Go through the listing below. Copy each line that has the string "arrow".

- - - - - - -

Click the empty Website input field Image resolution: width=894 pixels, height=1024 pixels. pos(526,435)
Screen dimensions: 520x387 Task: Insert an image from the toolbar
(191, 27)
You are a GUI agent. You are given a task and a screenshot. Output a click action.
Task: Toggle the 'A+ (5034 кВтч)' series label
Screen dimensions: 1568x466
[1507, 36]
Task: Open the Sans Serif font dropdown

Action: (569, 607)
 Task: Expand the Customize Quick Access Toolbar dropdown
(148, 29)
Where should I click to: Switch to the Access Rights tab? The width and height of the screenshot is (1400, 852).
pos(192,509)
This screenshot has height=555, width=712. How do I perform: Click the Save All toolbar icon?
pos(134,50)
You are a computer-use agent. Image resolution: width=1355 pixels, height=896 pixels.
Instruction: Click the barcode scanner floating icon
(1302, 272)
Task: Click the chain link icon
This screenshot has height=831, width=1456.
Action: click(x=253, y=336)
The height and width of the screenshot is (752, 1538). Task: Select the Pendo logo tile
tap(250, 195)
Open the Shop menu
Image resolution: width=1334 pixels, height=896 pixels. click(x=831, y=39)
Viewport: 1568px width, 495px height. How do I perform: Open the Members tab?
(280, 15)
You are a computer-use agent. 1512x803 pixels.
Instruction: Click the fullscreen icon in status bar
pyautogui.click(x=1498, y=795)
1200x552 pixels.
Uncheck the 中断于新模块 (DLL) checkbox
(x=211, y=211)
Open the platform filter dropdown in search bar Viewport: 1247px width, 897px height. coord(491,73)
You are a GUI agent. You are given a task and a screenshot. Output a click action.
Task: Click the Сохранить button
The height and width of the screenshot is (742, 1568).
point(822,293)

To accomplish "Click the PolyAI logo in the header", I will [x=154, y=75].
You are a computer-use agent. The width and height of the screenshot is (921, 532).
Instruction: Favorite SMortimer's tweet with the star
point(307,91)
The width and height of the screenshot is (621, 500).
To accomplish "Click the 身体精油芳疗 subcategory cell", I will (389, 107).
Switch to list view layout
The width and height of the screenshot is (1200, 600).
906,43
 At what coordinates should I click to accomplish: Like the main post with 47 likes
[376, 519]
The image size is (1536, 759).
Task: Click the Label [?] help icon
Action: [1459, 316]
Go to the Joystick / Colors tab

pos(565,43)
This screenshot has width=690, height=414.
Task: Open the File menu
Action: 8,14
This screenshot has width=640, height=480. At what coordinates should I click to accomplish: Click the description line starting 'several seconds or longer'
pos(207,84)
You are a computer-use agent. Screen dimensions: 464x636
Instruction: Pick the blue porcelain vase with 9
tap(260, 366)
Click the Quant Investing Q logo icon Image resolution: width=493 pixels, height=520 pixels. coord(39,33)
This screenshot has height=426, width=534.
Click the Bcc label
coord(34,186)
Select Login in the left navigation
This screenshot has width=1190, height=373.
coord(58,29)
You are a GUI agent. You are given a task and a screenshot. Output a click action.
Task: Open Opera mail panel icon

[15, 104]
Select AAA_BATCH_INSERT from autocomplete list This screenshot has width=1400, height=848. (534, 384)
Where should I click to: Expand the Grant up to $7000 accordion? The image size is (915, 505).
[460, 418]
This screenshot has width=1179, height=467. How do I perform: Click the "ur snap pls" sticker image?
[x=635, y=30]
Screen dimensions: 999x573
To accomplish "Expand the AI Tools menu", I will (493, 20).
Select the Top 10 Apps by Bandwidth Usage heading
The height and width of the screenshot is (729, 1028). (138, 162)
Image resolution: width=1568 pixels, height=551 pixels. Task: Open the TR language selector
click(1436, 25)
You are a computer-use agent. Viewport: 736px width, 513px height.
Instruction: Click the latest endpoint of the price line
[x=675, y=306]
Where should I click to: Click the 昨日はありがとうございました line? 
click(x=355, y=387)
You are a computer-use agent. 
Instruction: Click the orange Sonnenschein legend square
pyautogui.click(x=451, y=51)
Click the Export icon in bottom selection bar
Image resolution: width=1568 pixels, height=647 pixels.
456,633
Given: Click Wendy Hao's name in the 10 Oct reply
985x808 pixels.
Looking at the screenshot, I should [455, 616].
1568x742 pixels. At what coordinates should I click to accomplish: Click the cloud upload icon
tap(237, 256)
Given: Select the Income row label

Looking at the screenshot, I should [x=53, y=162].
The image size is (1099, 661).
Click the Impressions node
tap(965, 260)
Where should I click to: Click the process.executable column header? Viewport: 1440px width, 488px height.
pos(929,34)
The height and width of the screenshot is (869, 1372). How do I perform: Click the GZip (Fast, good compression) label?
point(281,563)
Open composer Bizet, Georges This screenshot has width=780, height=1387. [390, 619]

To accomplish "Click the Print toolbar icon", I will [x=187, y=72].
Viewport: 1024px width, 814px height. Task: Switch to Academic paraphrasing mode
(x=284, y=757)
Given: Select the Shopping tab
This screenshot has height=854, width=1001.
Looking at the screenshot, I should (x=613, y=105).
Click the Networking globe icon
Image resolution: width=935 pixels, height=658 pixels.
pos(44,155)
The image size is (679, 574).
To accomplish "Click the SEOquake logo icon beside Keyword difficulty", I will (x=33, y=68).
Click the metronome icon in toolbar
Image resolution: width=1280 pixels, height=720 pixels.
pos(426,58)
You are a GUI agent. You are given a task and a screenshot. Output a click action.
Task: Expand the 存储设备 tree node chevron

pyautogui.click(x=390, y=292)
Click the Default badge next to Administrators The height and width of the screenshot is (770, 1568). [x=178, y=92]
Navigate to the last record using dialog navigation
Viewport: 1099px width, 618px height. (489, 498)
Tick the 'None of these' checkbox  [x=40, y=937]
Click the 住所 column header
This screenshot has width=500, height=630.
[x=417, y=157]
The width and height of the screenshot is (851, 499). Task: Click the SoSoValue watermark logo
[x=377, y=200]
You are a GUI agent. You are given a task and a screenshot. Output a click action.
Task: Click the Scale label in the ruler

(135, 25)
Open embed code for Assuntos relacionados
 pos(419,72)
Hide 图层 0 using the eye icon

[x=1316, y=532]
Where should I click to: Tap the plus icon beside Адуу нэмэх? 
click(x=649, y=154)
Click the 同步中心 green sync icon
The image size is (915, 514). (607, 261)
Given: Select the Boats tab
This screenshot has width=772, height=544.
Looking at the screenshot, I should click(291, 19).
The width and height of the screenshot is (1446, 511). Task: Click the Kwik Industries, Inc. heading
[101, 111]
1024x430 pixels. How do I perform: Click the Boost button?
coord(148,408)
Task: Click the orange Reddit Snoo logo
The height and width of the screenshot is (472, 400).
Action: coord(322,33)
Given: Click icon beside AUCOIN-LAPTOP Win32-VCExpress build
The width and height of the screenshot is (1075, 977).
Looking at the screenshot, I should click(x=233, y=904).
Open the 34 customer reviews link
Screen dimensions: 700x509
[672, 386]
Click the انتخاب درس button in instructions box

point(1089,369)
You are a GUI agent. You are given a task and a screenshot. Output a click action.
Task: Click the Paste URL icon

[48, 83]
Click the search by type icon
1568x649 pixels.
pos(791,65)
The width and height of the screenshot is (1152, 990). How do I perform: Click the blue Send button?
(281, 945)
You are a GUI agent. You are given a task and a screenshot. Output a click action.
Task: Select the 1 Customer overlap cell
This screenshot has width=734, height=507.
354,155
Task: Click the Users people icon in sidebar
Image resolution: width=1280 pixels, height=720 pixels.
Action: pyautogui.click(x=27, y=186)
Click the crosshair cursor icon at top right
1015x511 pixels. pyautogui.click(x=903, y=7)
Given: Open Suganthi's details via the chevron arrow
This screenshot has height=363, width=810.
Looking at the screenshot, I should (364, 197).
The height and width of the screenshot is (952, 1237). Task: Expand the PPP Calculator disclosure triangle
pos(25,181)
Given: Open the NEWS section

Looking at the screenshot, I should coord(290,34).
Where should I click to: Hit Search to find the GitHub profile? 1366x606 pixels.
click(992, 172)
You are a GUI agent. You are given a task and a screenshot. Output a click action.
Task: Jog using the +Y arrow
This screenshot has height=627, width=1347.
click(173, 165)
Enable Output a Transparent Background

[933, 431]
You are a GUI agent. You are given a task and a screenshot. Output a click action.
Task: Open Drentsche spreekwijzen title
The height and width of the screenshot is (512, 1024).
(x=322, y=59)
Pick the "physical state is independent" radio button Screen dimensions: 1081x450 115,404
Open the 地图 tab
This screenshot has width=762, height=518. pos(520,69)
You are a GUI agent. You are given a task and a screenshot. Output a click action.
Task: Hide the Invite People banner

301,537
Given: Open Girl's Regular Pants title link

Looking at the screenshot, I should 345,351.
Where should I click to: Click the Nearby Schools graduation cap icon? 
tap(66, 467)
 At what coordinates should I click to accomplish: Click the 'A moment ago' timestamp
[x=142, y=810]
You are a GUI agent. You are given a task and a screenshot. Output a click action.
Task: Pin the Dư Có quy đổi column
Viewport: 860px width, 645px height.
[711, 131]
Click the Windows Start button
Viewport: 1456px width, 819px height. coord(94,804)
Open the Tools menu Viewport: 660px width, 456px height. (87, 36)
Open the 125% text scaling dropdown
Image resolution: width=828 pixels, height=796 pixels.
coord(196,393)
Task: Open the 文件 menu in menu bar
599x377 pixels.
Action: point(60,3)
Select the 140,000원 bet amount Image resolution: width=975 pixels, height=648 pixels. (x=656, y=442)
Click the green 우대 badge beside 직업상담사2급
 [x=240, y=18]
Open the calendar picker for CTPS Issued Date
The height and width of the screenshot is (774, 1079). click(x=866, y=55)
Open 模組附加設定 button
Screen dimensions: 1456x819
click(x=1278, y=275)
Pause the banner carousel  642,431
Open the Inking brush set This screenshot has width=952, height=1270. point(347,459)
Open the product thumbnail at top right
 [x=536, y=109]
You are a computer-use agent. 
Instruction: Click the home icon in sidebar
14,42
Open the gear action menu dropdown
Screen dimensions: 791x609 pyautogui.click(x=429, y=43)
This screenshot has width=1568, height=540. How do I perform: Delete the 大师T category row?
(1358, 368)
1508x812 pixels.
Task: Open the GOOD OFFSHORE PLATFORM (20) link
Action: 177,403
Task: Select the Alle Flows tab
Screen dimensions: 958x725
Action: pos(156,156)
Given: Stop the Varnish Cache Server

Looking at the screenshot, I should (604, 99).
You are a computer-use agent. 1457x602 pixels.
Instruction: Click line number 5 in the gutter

- - - - - - -

* [RESULT OF THIS EXERCISE]:
Given: Open Suganthi's details via the chevron arrow
Task: Jog using the +Y arrow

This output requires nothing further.